_EXERCISE DESCRIPTION_. In the entries below, find the line with "MDI TV (381, 440)" and the line with "Calarasi (952, 12)". Print those two and everything between them exactly, and nothing else.

_INFORMATION GIVEN_.
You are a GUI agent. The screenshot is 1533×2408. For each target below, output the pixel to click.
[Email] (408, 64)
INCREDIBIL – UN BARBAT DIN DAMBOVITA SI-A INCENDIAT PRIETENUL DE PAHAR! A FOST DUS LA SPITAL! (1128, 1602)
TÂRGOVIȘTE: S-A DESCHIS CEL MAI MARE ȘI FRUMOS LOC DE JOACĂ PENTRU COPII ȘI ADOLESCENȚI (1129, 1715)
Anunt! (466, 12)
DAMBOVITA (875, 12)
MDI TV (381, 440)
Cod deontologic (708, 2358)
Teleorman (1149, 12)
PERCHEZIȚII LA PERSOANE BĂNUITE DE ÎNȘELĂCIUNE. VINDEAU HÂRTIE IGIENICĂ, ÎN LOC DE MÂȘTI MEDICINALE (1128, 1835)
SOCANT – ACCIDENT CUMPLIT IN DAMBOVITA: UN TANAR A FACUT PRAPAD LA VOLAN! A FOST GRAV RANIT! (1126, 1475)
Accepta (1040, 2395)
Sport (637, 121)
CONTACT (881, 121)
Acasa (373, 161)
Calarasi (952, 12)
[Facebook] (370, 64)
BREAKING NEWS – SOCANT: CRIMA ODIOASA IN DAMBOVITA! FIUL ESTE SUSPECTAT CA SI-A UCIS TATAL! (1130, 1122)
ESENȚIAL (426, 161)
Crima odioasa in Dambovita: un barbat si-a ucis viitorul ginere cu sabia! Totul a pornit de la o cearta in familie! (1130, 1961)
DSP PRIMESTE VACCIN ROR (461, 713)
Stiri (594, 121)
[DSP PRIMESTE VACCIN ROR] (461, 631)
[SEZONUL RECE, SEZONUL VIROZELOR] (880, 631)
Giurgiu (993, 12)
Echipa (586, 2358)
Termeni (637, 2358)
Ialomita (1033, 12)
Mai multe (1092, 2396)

_RESPONSE BOX_.
MDI TV (381, 440)
Cod deontologic (708, 2358)
Teleorman (1149, 12)
PERCHEZIȚII LA PERSOANE BĂNUITE DE ÎNȘELĂCIUNE. VINDEAU HÂRTIE IGIENICĂ, ÎN LOC DE MÂȘTI MEDICINALE (1128, 1835)
SOCANT – ACCIDENT CUMPLIT IN DAMBOVITA: UN TANAR A FACUT PRAPAD LA VOLAN! A FOST GRAV RANIT! (1126, 1475)
Accepta (1040, 2395)
Sport (637, 121)
CONTACT (881, 121)
Acasa (373, 161)
Calarasi (952, 12)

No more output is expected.